Guy who wanted to send pic sent one this morning of his face and chest. He wasn't bad looking, so i replied he had a warm smile and kind face. We had been chatting normally before that and I also had mentioned to him about receiving pics (not of face), propositions for phone sex etc etc. he asked me if i used Kik i said no due to bad experience with it. This evening chatting away and he asked me if i wanted a pic. i said you already sent me one. He pushed and I said okay if you want, which was followed by the question what do you want? My reply was to block him, think that message will have been received loud and clear....you were winning up to that point!!
Mr 4amGuy has me in a tizz.....i am emotionally invested and find myself sad when I go on POF and wonder if he has read my message and not replied or it is showing him as online and he doesn't message me. It got me so wound up earlier that I paid for a month for POF so I can see if he has read my messages and is just ignoring me lol (it also helped me clear the 285 peple who had done the Metme, it was driving me mad). his conversation has been very gentlemanly, a bit of flirting but mainly normal conversation. This evening we have been talking and he asks if I have Snapchat or Kik. Now in panic mode, I told him I uninstalled Kik, have never used Snapchat but fid have whatsapp. I'm so keen on him I have reinstalled Kik (coming to another point on this in a second) and sent him my username. Now worried it's about to go downhill as i'm an old fuddyduddy and don;t know if Snapchat is used for sex stuff like Kik can be?? I'll see what happens but want to meet him as up til now he seems normal. He said he can't get into his whatsapp.....why do i have a sinking feeling?

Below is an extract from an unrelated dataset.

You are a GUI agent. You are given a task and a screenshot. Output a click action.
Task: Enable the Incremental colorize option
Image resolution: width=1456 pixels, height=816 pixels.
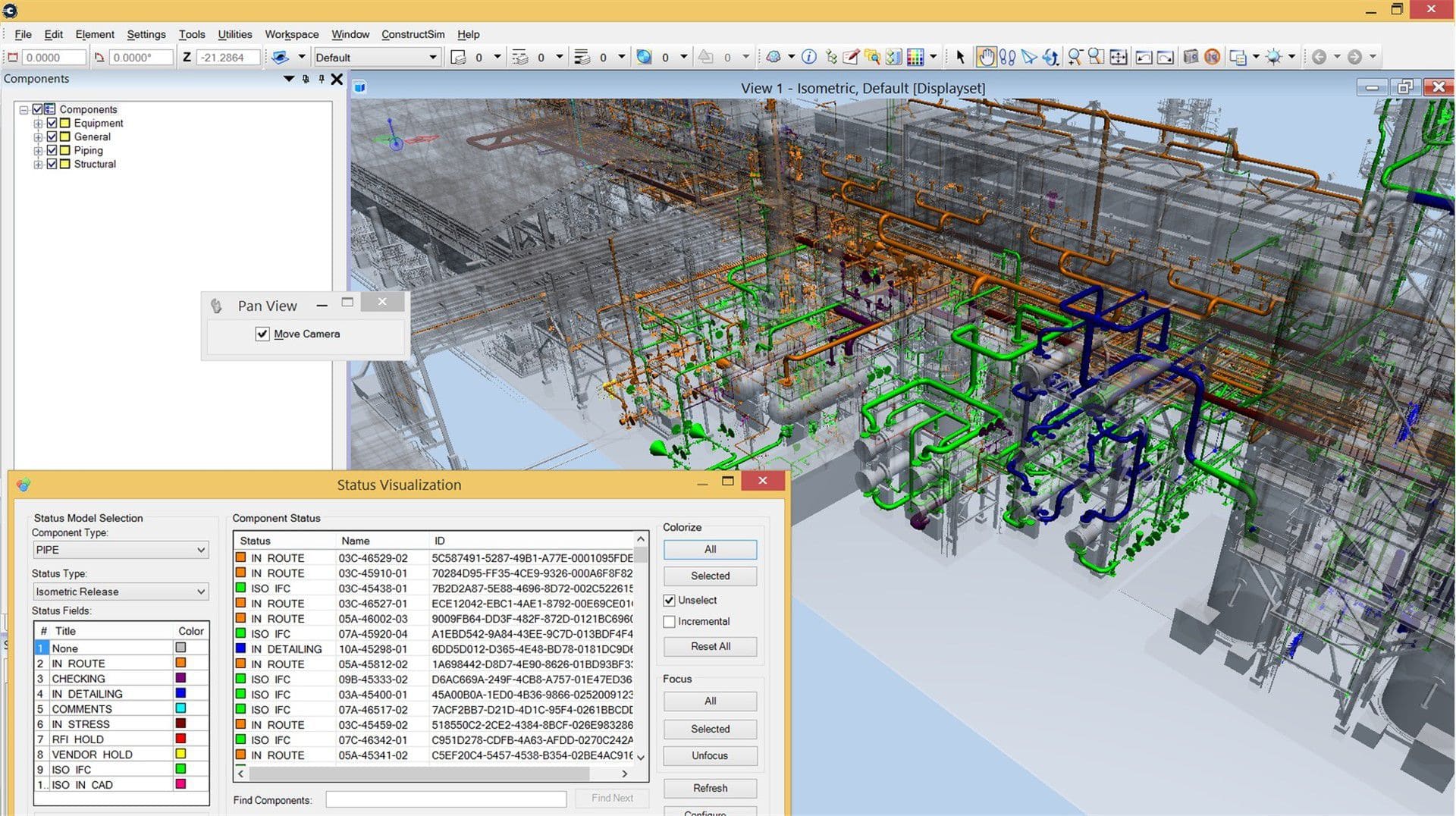(x=668, y=622)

As an aside when I reinstalled Kik, Mr Cheekybanter had sent me a message yesterday saying he couldn;t believe i binned him for nothing and it was uncool.....the message was promptly followed by a video of him and his aherm wares. i have messaged him to say i didn't bin him for nothing as I sort of feel bad for ending it by message (which i only did because it would have been ages before we saw each other in person again).
on happy note have a new iron started talking yesterday, we have moved to whatsapp. on a frustrating note I'm getting nowhere with tinder or bumble, match is like the desert and I never imagined that dating would be so stressful and exhausting!!!!